(Collected data)
■ ■ ■

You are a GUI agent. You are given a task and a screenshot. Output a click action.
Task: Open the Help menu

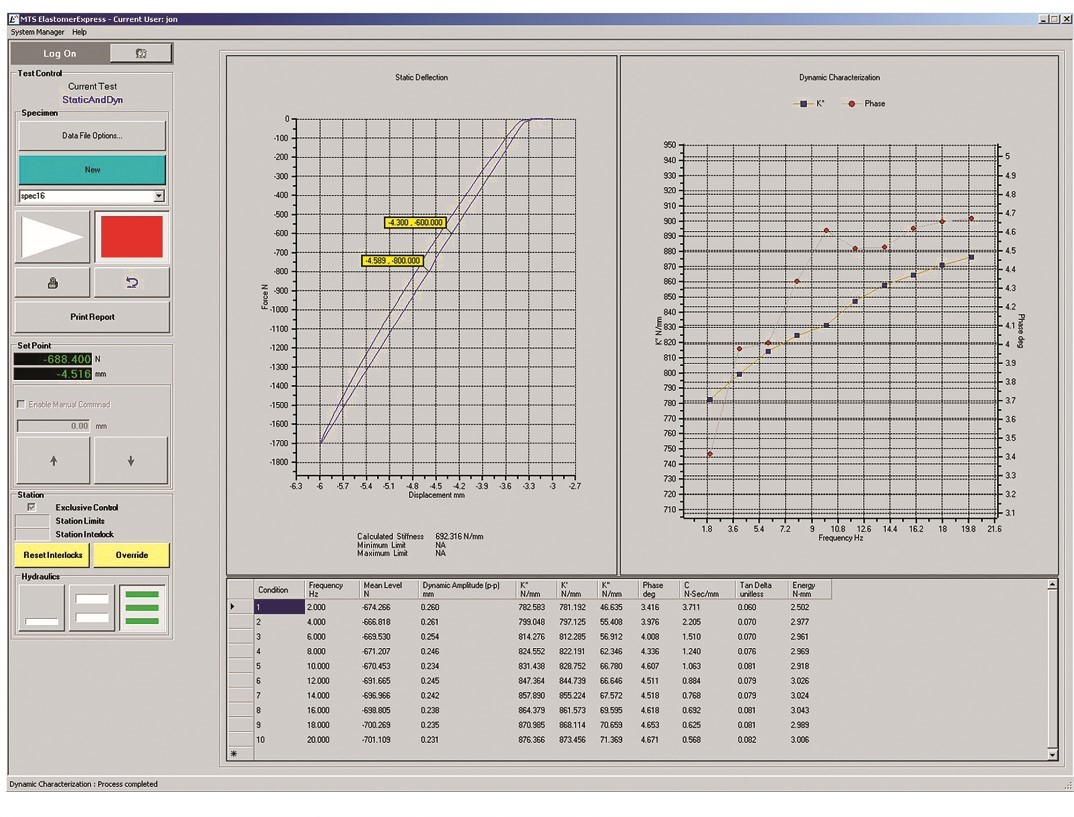pyautogui.click(x=79, y=32)
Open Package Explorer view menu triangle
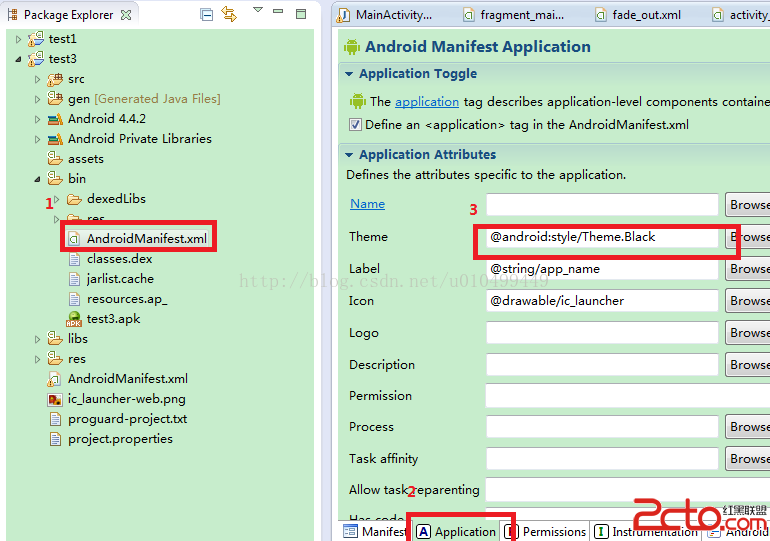Image resolution: width=770 pixels, height=541 pixels. (x=257, y=11)
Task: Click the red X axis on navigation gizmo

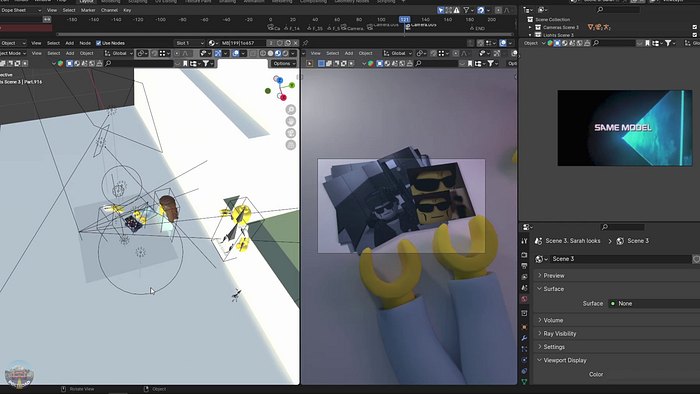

■ ■ ■

-- What you should do --
Each line above should be returned exactly as it stands, minus any pictures.

-- Answer to this problem --
You are a GUI agent. You are given a task and a screenshot. Output a click action.
Task: Open the Help menu

pyautogui.click(x=79, y=32)
Open Package Explorer view menu triangle
Image resolution: width=770 pixels, height=541 pixels. (x=257, y=11)
Task: Click the red X axis on navigation gizmo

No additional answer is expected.